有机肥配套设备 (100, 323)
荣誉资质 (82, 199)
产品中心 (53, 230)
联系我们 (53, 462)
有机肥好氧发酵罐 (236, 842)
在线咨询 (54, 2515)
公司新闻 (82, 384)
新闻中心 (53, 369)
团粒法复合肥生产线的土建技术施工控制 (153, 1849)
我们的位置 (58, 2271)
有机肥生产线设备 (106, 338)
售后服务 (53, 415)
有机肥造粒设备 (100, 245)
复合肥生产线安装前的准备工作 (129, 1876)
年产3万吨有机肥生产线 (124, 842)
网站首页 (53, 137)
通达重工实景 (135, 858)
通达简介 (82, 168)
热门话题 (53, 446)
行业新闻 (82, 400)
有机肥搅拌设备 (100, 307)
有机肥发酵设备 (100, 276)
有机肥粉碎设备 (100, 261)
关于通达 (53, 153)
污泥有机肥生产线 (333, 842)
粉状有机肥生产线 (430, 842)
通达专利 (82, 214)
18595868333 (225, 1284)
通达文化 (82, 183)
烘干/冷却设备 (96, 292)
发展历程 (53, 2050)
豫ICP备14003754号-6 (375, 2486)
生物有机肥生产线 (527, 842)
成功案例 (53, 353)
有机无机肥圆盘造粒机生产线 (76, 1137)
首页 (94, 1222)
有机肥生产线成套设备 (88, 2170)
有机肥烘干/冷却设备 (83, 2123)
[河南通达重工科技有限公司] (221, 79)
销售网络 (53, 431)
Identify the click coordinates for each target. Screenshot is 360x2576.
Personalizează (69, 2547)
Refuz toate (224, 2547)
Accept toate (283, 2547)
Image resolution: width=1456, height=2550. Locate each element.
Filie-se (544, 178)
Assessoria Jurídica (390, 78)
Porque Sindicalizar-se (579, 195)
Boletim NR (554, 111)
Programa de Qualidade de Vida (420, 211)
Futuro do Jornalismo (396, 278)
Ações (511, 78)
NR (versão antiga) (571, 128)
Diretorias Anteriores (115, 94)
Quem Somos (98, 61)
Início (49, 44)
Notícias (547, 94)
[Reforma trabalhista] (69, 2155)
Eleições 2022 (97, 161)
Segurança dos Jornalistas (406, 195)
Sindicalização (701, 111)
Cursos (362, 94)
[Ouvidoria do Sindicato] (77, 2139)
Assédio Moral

::::::

● **Required work**
Retype exactly, and only, the lines above from the one where "有机肥发酵设备 (100, 276)" occurs up to and including the one where "Filie-se (544, 178)" occurs.

● **Response to the task**
有机肥发酵设备 (100, 276)
有机肥粉碎设备 (100, 261)
关于通达 (53, 153)
污泥有机肥生产线 (333, 842)
粉状有机肥生产线 (430, 842)
通达专利 (82, 214)
18595868333 (225, 1284)
通达文化 (82, 183)
烘干/冷却设备 (96, 292)
发展历程 (53, 2050)
豫ICP备14003754号-6 (375, 2486)
生物有机肥生产线 (527, 842)
成功案例 (53, 353)
有机无机肥圆盘造粒机生产线 (76, 1137)
首页 (94, 1222)
有机肥生产线成套设备 (88, 2170)
有机肥烘干/冷却设备 (83, 2123)
[河南通达重工科技有限公司] (221, 79)
销售网络 (53, 431)
Identify the click coordinates for each target. Screenshot is 360x2576.
Personalizează (69, 2547)
Refuz toate (224, 2547)
Accept toate (283, 2547)
Image resolution: width=1456, height=2550. Locate each element.
Filie-se (544, 178)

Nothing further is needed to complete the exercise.